Write out all the material verbatim, line by line.

####################

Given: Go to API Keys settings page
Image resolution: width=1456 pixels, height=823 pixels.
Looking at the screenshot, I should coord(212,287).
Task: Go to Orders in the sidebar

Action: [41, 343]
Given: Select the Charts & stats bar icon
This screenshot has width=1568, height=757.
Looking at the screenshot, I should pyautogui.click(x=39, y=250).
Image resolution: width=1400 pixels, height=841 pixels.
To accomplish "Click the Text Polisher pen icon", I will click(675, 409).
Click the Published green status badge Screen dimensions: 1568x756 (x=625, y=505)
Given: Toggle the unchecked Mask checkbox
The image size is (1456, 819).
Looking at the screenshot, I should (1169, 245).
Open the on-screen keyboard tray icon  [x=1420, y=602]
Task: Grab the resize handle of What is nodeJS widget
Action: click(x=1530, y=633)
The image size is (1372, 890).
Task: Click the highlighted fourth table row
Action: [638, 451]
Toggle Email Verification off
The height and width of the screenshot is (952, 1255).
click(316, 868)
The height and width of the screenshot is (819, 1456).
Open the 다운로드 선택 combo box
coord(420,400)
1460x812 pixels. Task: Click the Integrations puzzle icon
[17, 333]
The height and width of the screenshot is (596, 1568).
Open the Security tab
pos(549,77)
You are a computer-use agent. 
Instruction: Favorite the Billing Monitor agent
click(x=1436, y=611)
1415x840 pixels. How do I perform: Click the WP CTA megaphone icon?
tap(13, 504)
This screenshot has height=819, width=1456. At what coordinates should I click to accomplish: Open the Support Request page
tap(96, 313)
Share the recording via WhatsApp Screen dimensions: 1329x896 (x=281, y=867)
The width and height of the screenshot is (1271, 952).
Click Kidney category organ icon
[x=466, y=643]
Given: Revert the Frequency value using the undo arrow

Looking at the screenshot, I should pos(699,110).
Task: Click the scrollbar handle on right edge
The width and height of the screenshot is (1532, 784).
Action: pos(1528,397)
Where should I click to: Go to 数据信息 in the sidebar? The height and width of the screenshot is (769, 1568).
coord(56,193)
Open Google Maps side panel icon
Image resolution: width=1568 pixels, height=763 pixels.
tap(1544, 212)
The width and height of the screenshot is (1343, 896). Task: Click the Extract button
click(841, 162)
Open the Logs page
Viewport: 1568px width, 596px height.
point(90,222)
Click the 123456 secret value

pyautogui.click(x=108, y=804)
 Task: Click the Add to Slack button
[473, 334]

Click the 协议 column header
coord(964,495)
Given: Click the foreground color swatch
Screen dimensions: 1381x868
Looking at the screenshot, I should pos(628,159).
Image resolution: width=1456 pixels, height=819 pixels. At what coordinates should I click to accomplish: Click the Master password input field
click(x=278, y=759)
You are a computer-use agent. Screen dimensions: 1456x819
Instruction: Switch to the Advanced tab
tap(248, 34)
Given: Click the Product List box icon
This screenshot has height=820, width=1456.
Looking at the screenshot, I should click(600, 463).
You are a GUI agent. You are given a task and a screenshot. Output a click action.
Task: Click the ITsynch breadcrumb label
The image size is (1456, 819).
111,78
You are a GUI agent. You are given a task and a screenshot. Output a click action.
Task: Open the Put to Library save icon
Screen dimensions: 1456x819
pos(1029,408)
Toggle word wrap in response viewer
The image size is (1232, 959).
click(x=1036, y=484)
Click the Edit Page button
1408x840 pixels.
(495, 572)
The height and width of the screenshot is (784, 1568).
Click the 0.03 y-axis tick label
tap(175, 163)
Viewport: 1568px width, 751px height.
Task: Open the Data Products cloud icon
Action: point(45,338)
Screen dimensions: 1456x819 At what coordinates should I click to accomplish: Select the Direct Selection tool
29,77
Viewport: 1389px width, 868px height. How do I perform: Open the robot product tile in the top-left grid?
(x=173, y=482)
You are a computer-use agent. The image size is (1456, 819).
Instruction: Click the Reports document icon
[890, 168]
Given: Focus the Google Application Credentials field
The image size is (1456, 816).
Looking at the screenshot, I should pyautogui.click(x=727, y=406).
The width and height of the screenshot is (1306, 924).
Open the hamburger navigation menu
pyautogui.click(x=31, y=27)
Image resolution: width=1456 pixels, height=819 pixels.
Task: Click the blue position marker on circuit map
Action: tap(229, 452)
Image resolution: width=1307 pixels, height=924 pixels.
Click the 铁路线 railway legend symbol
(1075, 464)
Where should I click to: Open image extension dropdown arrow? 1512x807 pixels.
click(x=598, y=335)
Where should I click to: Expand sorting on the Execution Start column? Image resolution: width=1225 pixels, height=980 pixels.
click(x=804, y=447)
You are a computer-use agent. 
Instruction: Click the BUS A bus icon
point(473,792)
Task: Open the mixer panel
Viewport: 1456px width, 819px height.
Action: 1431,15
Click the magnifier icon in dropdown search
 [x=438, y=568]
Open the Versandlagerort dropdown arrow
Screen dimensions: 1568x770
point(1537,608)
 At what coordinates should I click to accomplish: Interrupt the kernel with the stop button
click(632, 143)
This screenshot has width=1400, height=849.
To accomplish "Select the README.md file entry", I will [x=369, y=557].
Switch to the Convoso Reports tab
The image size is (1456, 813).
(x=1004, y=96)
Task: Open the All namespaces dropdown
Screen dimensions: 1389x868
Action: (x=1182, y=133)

####################

■ ANSWER SPACE:
Given: Go to API Keys settings page
Image resolution: width=1456 pixels, height=823 pixels.
Looking at the screenshot, I should coord(212,287).
Task: Go to Orders in the sidebar

Action: [41, 343]
Given: Select the Charts & stats bar icon
This screenshot has width=1568, height=757.
Looking at the screenshot, I should pyautogui.click(x=39, y=250).
Image resolution: width=1400 pixels, height=841 pixels.
To accomplish "Click the Text Polisher pen icon", I will click(675, 409).
Click the Published green status badge Screen dimensions: 1568x756 (x=625, y=505)
Given: Toggle the unchecked Mask checkbox
The image size is (1456, 819).
Looking at the screenshot, I should (1169, 245).
Open the on-screen keyboard tray icon  [x=1420, y=602]
Task: Grab the resize handle of What is nodeJS widget
Action: click(x=1530, y=633)
The image size is (1372, 890).
Task: Click the highlighted fourth table row
Action: [638, 451]
Toggle Email Verification off
The height and width of the screenshot is (952, 1255).
click(316, 868)
The height and width of the screenshot is (819, 1456).
Open the 다운로드 선택 combo box
coord(420,400)
1460x812 pixels. Task: Click the Integrations puzzle icon
[17, 333]
The height and width of the screenshot is (596, 1568).
Open the Security tab
pos(549,77)
You are a computer-use agent. 
Instruction: Favorite the Billing Monitor agent
click(x=1436, y=611)
1415x840 pixels. How do I perform: Click the WP CTA megaphone icon?
tap(13, 504)
This screenshot has height=819, width=1456. At what coordinates should I click to accomplish: Open the Support Request page
tap(96, 313)
Share the recording via WhatsApp Screen dimensions: 1329x896 (x=281, y=867)
The width and height of the screenshot is (1271, 952).
Click Kidney category organ icon
[x=466, y=643]
Given: Revert the Frequency value using the undo arrow

Looking at the screenshot, I should pos(699,110).
Task: Click the scrollbar handle on right edge
The width and height of the screenshot is (1532, 784).
Action: pos(1528,397)
Where should I click to: Go to 数据信息 in the sidebar? The height and width of the screenshot is (769, 1568).
coord(56,193)
Open Google Maps side panel icon
Image resolution: width=1568 pixels, height=763 pixels.
tap(1544, 212)
The width and height of the screenshot is (1343, 896). Task: Click the Extract button
click(841, 162)
Open the Logs page
Viewport: 1568px width, 596px height.
point(90,222)
Click the 123456 secret value

pyautogui.click(x=108, y=804)
 Task: Click the Add to Slack button
[473, 334]

Click the 协议 column header
coord(964,495)
Given: Click the foreground color swatch
Screen dimensions: 1381x868
Looking at the screenshot, I should pos(628,159).
Image resolution: width=1456 pixels, height=819 pixels. At what coordinates should I click to accomplish: Click the Master password input field
click(x=278, y=759)
You are a computer-use agent. Screen dimensions: 1456x819
Instruction: Switch to the Advanced tab
tap(248, 34)
Given: Click the Product List box icon
This screenshot has height=820, width=1456.
Looking at the screenshot, I should click(600, 463).
You are a GUI agent. You are given a task and a screenshot. Output a click action.
Task: Click the ITsynch breadcrumb label
The image size is (1456, 819).
111,78
You are a GUI agent. You are given a task and a screenshot. Output a click action.
Task: Open the Put to Library save icon
Screen dimensions: 1456x819
pos(1029,408)
Toggle word wrap in response viewer
The image size is (1232, 959).
click(x=1036, y=484)
Click the Edit Page button
1408x840 pixels.
(495, 572)
The height and width of the screenshot is (784, 1568).
Click the 0.03 y-axis tick label
tap(175, 163)
Viewport: 1568px width, 751px height.
Task: Open the Data Products cloud icon
Action: point(45,338)
Screen dimensions: 1456x819 At what coordinates should I click to accomplish: Select the Direct Selection tool
29,77
Viewport: 1389px width, 868px height. How do I perform: Open the robot product tile in the top-left grid?
(x=173, y=482)
You are a computer-use agent. The image size is (1456, 819).
Instruction: Click the Reports document icon
[890, 168]
Given: Focus the Google Application Credentials field
The image size is (1456, 816).
Looking at the screenshot, I should pyautogui.click(x=727, y=406).
The width and height of the screenshot is (1306, 924).
Open the hamburger navigation menu
pyautogui.click(x=31, y=27)
Image resolution: width=1456 pixels, height=819 pixels.
Task: Click the blue position marker on circuit map
Action: tap(229, 452)
Image resolution: width=1307 pixels, height=924 pixels.
Click the 铁路线 railway legend symbol
(1075, 464)
Where should I click to: Open image extension dropdown arrow? 1512x807 pixels.
click(x=598, y=335)
Where should I click to: Expand sorting on the Execution Start column? Image resolution: width=1225 pixels, height=980 pixels.
click(x=804, y=447)
You are a computer-use agent. 
Instruction: Click the BUS A bus icon
point(473,792)
Task: Open the mixer panel
Viewport: 1456px width, 819px height.
Action: 1431,15
Click the magnifier icon in dropdown search
 [x=438, y=568]
Open the Versandlagerort dropdown arrow
Screen dimensions: 1568x770
point(1537,608)
 At what coordinates should I click to accomplish: Interrupt the kernel with the stop button
click(632, 143)
This screenshot has width=1400, height=849.
To accomplish "Select the README.md file entry", I will [x=369, y=557].
Switch to the Convoso Reports tab
The image size is (1456, 813).
(x=1004, y=96)
Task: Open the All namespaces dropdown
Screen dimensions: 1389x868
Action: (x=1182, y=133)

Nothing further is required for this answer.